## WHAT IS REQUIRED:
Copy each line of the data below in which the word "info" can be found.

## DATA FOR ANALYSIS:

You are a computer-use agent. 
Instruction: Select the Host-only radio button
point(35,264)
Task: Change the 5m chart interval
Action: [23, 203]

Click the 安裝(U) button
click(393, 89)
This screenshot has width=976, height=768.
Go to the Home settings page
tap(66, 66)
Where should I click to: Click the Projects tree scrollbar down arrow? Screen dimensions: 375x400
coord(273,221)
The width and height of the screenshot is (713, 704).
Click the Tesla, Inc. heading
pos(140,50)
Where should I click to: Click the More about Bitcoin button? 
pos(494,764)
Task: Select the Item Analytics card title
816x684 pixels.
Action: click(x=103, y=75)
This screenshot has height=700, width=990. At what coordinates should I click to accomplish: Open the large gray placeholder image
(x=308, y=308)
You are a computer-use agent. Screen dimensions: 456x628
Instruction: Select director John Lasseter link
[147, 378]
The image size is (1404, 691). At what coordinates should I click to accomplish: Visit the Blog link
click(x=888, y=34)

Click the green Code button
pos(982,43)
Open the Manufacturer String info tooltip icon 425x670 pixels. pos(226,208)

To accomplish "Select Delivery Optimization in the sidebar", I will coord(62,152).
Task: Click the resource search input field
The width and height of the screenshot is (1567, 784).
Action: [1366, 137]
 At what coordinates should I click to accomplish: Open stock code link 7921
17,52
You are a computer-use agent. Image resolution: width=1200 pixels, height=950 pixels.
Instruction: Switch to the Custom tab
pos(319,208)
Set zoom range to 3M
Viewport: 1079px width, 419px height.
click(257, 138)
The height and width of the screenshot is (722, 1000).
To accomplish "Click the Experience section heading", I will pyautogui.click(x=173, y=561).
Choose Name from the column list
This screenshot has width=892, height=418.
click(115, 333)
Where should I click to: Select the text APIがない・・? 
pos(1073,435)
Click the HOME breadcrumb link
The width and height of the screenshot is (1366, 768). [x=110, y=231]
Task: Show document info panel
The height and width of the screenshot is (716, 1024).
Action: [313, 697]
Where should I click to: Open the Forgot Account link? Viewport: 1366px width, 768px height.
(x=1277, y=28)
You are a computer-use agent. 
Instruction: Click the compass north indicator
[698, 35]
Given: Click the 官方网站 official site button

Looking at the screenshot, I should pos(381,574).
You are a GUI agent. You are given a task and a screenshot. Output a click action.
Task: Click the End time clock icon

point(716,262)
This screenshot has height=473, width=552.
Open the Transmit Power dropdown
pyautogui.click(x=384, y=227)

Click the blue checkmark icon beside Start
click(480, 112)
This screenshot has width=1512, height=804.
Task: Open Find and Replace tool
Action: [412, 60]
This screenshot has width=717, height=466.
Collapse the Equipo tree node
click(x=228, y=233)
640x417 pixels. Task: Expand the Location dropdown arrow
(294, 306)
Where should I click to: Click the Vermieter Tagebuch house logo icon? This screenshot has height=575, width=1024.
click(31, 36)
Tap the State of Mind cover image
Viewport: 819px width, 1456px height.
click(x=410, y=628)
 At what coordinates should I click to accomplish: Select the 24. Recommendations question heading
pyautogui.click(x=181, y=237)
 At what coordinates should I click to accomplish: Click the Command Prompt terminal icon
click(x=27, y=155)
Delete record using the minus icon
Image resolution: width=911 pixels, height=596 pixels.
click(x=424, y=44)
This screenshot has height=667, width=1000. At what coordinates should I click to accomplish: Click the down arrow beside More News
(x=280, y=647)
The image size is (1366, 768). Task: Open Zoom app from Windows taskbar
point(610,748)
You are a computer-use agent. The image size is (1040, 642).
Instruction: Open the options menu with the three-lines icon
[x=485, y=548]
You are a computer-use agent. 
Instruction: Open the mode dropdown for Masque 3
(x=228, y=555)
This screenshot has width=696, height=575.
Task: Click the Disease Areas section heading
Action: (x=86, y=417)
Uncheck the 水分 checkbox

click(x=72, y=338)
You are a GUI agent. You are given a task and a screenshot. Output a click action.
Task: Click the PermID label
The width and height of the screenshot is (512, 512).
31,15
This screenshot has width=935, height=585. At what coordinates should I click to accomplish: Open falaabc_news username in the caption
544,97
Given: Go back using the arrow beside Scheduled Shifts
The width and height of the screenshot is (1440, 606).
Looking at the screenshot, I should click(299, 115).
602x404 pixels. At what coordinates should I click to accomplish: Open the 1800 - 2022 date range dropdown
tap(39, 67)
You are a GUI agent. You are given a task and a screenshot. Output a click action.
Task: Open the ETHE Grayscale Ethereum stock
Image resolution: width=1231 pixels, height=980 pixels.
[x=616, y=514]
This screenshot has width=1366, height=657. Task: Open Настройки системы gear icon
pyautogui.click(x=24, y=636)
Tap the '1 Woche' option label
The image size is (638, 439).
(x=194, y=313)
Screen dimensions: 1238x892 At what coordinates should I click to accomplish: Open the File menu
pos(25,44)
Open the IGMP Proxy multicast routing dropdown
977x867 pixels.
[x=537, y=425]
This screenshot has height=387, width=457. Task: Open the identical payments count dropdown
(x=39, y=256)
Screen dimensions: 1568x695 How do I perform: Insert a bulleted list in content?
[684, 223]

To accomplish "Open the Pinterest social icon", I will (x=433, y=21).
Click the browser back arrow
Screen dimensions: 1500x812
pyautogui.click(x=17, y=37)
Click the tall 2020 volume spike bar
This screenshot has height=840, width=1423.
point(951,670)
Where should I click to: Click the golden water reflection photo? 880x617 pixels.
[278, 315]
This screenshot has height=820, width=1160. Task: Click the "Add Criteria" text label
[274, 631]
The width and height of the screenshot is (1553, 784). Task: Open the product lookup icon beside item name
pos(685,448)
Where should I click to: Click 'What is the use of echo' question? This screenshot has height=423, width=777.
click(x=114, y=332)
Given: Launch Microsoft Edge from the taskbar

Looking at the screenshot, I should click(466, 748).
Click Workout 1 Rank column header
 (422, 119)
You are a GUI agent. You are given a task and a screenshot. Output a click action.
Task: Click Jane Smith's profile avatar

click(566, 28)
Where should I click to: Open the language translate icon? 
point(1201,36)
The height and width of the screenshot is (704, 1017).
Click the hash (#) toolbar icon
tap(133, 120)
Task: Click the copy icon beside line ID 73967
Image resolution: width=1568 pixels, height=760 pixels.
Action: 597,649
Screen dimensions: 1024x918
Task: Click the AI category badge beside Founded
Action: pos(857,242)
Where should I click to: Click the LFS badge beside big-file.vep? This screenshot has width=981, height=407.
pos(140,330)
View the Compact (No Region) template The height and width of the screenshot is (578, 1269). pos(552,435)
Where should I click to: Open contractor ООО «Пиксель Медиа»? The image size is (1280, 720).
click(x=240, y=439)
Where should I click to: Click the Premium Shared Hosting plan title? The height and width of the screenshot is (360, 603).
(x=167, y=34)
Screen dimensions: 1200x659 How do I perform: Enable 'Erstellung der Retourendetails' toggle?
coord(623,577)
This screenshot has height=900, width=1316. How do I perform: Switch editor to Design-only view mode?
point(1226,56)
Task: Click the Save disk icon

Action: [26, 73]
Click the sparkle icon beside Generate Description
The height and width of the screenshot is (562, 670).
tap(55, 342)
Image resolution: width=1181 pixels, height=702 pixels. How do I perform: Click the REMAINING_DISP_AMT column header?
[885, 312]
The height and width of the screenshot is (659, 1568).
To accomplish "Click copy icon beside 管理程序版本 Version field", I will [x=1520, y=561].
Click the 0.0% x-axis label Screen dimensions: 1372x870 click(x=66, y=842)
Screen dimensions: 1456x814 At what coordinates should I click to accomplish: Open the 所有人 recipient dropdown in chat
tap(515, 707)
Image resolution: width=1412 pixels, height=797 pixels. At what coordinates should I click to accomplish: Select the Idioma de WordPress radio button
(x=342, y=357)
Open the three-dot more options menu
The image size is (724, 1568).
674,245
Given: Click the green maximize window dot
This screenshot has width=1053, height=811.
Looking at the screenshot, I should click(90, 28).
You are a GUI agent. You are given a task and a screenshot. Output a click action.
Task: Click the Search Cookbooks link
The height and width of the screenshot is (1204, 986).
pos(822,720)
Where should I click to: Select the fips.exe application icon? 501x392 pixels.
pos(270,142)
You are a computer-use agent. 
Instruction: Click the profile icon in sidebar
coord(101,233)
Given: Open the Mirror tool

## PROBLEM SOLUTION:
Open the Manufacturer String info tooltip icon 425x670 pixels. pos(226,208)
Task: Show document info panel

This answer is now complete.